Continuing my spree of Happy Accident recipes, I bring you a cupcake that came out perfectly delicious but yet so unexpectedly bizarre that I hemmed and hawed about whether or not to even tell you about it. Like my habit of drinking wine while watching The Best Thing I Ever Ate episodes on Saturday nights, it was all just so Wild! And! Crazy! But in the end, because we’re friends and regardless of how wacky the whole thing seems, they’re really flippin’ good. And truly, I really can’t think of a more efficient cupcake making experience. I’m talking about a Self-Frosting Sweet Potato Cupcake, people. True story.
It all started out as an idea to riff on one of my favorite recipes, the Sweet Potato Pound Cake recipe from a darling cookbook that just feels like a big hug, Southern Cakes. Packed with earthy roasted sweet potato and gentle spice, it’s completely addictive.
I thought I’d mix it up a little and bake the batter into cupcakes, and then do it up black bottom cupcake-style with a toasted pecan and cream cheese filling. But instead of the filling sinking into the centers of the cupcakes as they rose and baked, it sort of just swirled about and settled on the surface, making for a sweet, tangy, almost cheesecake-like layer on top of the tender, moist, spicy cake. Not too many more crave-worthy combinations than that, now, hmmm?
The awesome flavor and texture match here is what makes these cupcakes so great that they overcame their crazy factor. I should know, I mowed about half a dozen trying to decide. And miraculously, they’re not bad to look at, either, with their pretty, swirly patterns. Self-frosting, self-decorating, basically automatic cupcakes. It’s like the internet meeting baked goods or something. Or another metaphor that I’m just too crazed with vacation preparations to think of at the moment. But since I shared this magical cupcake recipe with you, can one of you invent a way to make laundry clean, fold and pack itself? Or at least figure out a way to beam us to the Midwest and avoid a 4 1/2 hour flight with a 22-month-old? Please and thank you.

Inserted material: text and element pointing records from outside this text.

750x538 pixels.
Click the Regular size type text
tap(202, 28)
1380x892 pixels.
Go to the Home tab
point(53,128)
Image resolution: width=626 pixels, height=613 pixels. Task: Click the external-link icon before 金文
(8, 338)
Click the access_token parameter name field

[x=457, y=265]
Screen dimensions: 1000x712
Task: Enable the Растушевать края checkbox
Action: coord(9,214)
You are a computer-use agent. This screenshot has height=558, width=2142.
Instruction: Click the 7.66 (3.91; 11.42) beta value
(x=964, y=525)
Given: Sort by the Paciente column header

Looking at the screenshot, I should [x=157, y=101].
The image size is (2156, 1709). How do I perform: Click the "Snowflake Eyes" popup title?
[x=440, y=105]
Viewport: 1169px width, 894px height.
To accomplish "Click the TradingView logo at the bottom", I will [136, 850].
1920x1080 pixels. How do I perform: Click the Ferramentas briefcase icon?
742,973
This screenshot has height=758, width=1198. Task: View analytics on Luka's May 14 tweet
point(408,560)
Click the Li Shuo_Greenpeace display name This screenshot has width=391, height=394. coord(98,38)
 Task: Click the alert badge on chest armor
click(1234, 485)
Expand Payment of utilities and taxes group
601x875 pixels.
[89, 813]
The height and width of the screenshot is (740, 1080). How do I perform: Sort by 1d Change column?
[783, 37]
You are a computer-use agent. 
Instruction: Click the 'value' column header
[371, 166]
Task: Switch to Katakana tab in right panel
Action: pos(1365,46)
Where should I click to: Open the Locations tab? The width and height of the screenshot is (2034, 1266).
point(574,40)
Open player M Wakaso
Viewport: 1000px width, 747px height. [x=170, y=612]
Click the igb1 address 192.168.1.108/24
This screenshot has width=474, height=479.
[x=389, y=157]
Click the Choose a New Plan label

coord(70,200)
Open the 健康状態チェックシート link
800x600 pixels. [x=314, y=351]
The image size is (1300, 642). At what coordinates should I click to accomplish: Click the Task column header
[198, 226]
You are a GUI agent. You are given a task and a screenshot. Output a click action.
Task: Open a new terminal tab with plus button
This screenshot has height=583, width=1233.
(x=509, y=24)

I like to roast the sweet potato for this recipe–you just can’t beat the flavor. Roast them in the skins at 350 for about an hour. During the last 10 minutes or so, throw in the pecans to toast them, then leave the oven on at 350 to bake the cupcakes, too.
Makes about 2 dozen
For the cakes:
1 1/2 cups plus 2 tablespoons all-purpose flour
1 teaspoon baking powder
1/4 teaspoon baking soda
1/4 teaspoon freshly ground nutmeg
1/4 teaspoon salt
1/4 cup milk (low-fat is fine)
1/2 teaspoon vanilla extract
1/2 cup (1 stick) unsalted butter, at room temperature
1/2 cup sugar
1/2 cup light brown sugar
2 large eggs
1 cup roasted, peeled and mashed sweet potato (about 1 large)
For the topping:
1 (8 ounce) package cream cheese, softened
1/3 cup sugar
1 teaspoon pure vanilla extract
1/8 teaspoon salt
3/4 cup chopped toasted pecans
Position a rack to the center of the oven and preheat it to 350 degrees. Line two 12-cup muffin tins with paper liners.
In a medium bowl, whisk together the flour, baking powder, baking soda, nutmeg, and salt. In a small bowl or measuring cup, combine the milk and vanilla.
In the bowl of an electric mixer, beat the butter, sugar, and light brown sugar until light and fluffy, about 2 minutes. Scrape down the bowl and add the eggs one at a time, beating well after each addition. Add the sweet potatoes, and mix until the batter is combined–it will look curdled and funky, but press on, it will smooth out when the other ingredients are added. Reduce the mixer speed to low, and add half of the flour mixture, beating just to incorporate. Add half of the milk mixture, beat to blend. Add the remaining flour, followed by the remaining milk, and beat on low until the batter is smooth. Fill the cupcake liners equally with batter, no more than halfway full.
To make the topping, beat together the cream cheese, egg, sugar, vanilla and salt until smooth. Fold in the pecans. Dollop the topping equally among the cupcakes, a very generous tablespoon on each.
Bake one muffin tin at a time until a toothpick comes out mostly clean, with just a few moist crumbs here and there, about 25 to 30 minutes. Cool completely on a wire rack. Store in an airtight container at room temperature for a day, then refrigerate after that.